Text to read »
##############################

This appeal arises under the Texas Workers’ Compensation Act, TEX. REV. CIV. STAT. ANN. art. 8308-1.01 et seq. (Vernon Supp. 1993) (1989 Act). On February 7, 1993, a contested case hearing (CCH) was held in (city), Texas, with (hearing officer) presiding as hearing officer. The sole issue to be decided was: “what is the claimant’s average weekly wage?” The hearing officer determined that the appellant (claimant herein) failed to prove that the employee designated by the employer was not a “same or similar” employee and arrived at an average weekly wage (AWW) of $527.96. Claimant contends that the hearing officer misapplied the facts and the law presented at the hearing and requests that we reverse the hearing officer’s decision and render a decision that his AWW was $633.71. Respondent (carrier herein) responds that the decision is supported by the evidence and requests that we affirm the decision.
DECISION
The decision of the hearing officer is affirmed.
Claimant began employment with (employer) as a “motorman” on a drilling rig sometime in January (either the 15th or the 28th) 1991. On or about (date of injury) claimant suffered some type of compensable injury. The circumstances of the accident and the nature of the injury were not at issue and no evidence was presented in that regard. Because claimant had been employed by the employer for fewer than 13 weeks immediately preceding the injury, the only issue was the proper method of computing claimant’s AWW. It was claimant’s position, and testimony, that there was not a “same or similar” employee who had worked for the employer for 13 consecutive weeks immediately preceding (date of injury), and that claimant’s AWW should be computed by extrapolating claimant’s wage as a “fair, just and reasonable” method pursuant to Article 8308-4.10(g). The carrier argued that there was a “same or similar” employee who had been employed in the same time frame and that claimant’s AWW should be computed based on the wages paid to the “same or similar” employee pursuant to Article 8308-4.10(b). To that end, carrier introduced an Employer’s Wage Statement (TWCC-3) showing an (Mr. C) as a similar employee who had worked for the employer for the 13 weeks prior to the date of injury. Claimant did not know Mr. C and there was no evidence regarding what Mr. C did, or what his training, background or experience might be. The TWCC-3 does contain an Employer Certification that the statement is complete and accurate. Claimant argues, both at the CCH and on appeal, that experienced hands were kept on the rig until it was “running and proven,” and that because he was an experienced hand, he worked more hours per week than Mr. C; therefore Mr. C is not in fact a “same or similar” employee. Claimant testified that generally he worked seven days on and then seven days off. Claimant’s TWCC-3 shows that he worked 72 hours a week each of the first two weeks and then worked 84 hours every two weeks thereafter. Claimant testified that “it’s not all that uncommon . . . to work those three weeks until the rig is proven . . . you don’t just put anybody out there on a rig that’s not proven. . . .” Mr. C’s TWCC-3 shows he worked 84 hours a week every two weeks at apparently the same rate of pay claimant was receiving.
The hearing officer found Mr. C to be a “same or similar” employee and determined claimant’s AWW by using Mr. C’s wages for the 13 weeks prior to the injury. Claimant appealed, claiming because he had more training and skill, he had worked the rig in question for three weeks “until the rig was standing and proven in the field.” Claimant argues Mr. C, as the similar employee, “. . . was not trained in any other skills aside from normal floor work . . . [or] in any capacity beyond daily roughneck routine. . . .” A review of the record would indicate there was no evidence regarding these statements in the record and that they are speculation by claimant submitted the first time on appeal. Claimant also argues how he “has been used . . . to troubleshoot problems. . . .” on other jobs. That information was not brought out at the hearing nor is it particularly relevant to the present case.

##############################

Entries provided »
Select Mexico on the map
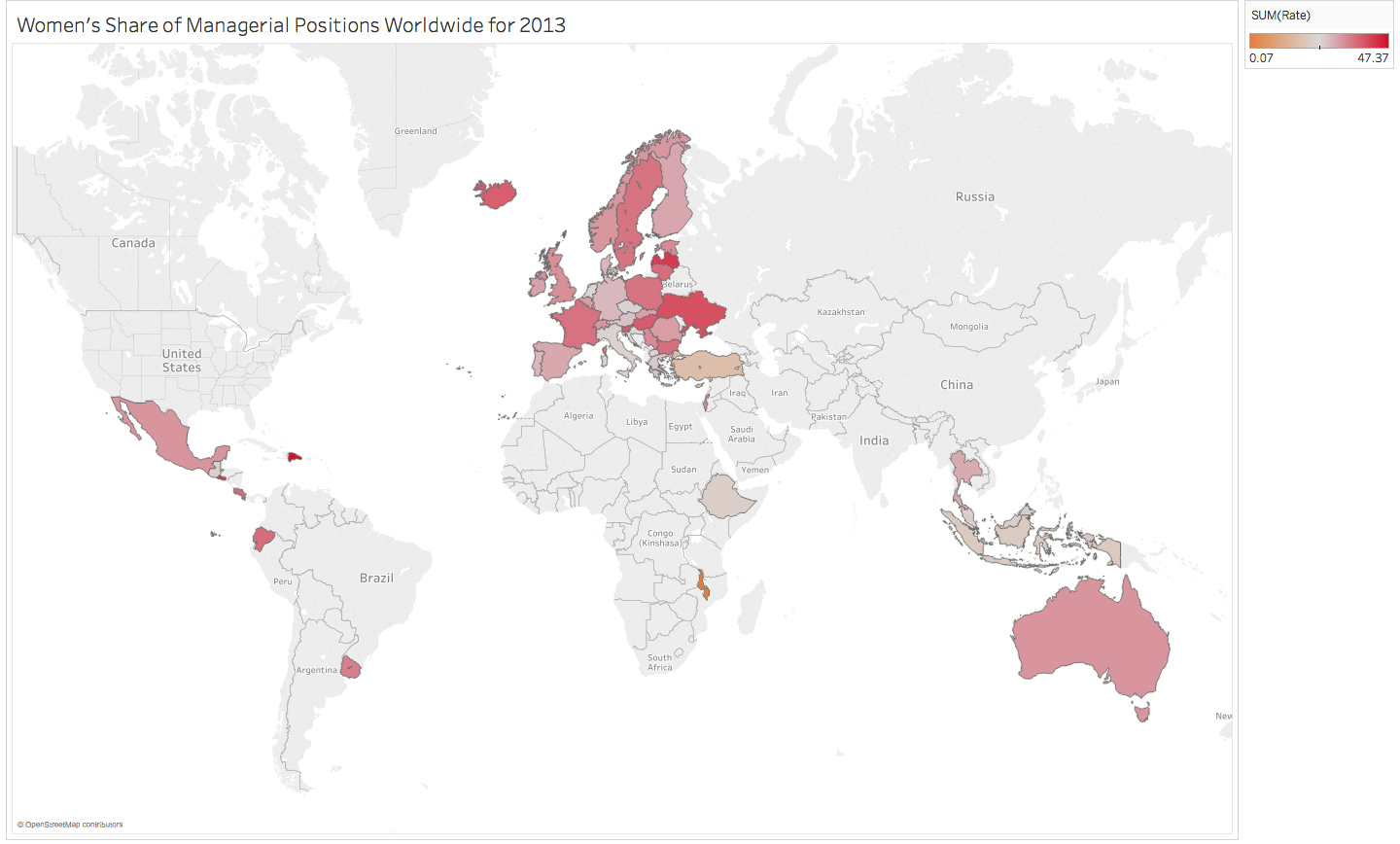 [167, 437]
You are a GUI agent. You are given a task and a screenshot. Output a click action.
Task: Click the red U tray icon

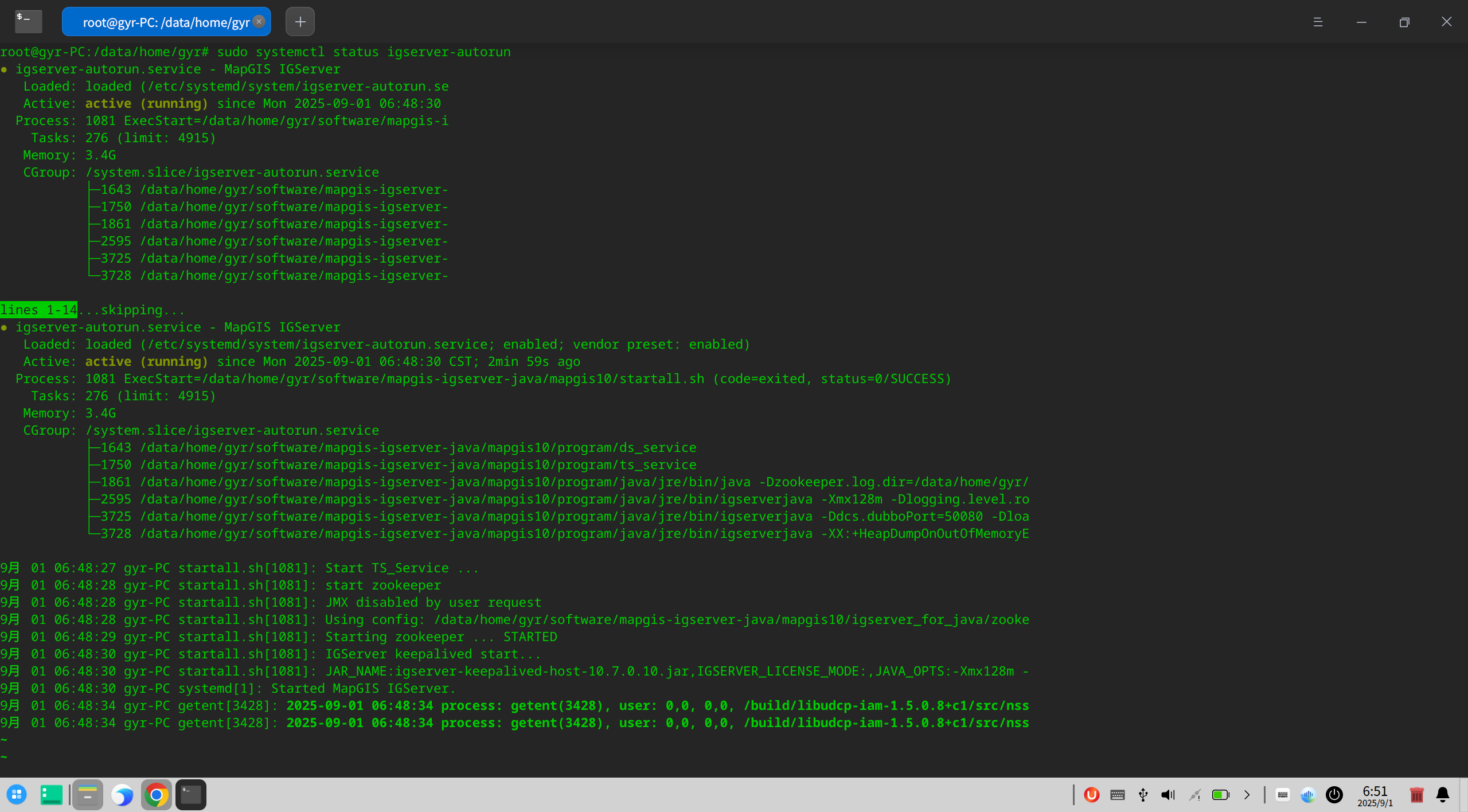point(1091,794)
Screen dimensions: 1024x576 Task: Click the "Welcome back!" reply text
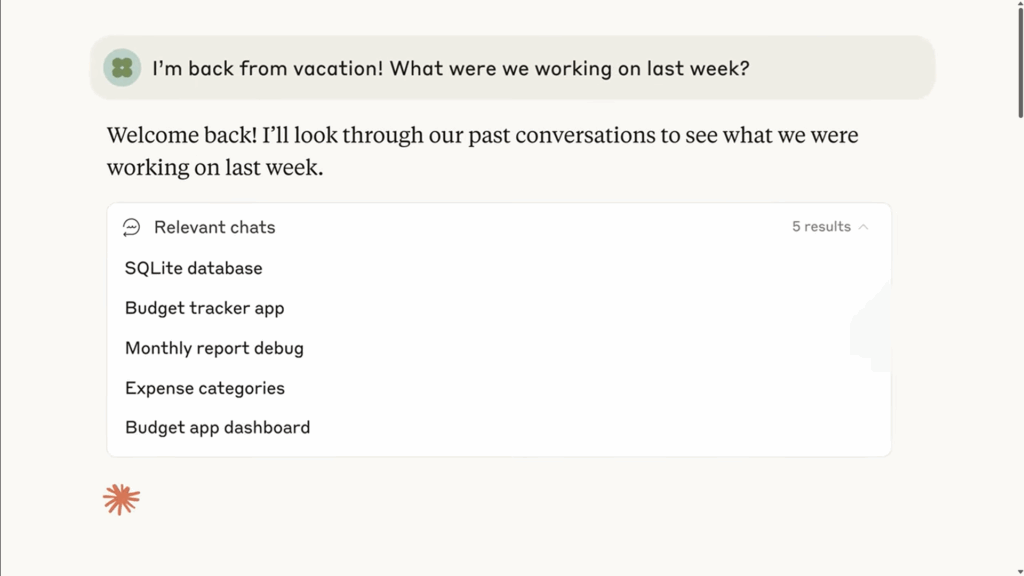point(181,135)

##############################

Task set »
a – In the workers' compensation decision, what average weekly wage did the hearing officer arrive at for the claimant?
b – Translate this sentence from the workers' compensation decision into Spanish: "Claimant testified that generally he worked seven days on and then seven days off."
c – Carry on the workers' compensation decision from its last sentence.
The records play no part in what is asked here.

Results of the exercise »
a – $527.96

b – El reclamante testificó que, por lo general, trabajaba siete días y luego descansaba siete días.

c –
The carrier responds by stating certain of claimant’s information was “new testimony” introduced for the first time on appeal. We will consider only the record developed at the CCH. Article 8308-6.42(a). The carrier goes on to state: “The evidence at the hearing was clear the claimant and the similar employee [Mr. C] had the same job title, performed exactly the same type work, and had the same training, background, and experience.” We disagree. The record is silent regarding what Mr. C’s job title was, what work he did or what kind of training, background or experience he may have had. Although the hearing officer attempted to ascertain this information, he was unable to do so. The only thing that is clear is that claimant and Mr. C were apparently paid the same hourly wage.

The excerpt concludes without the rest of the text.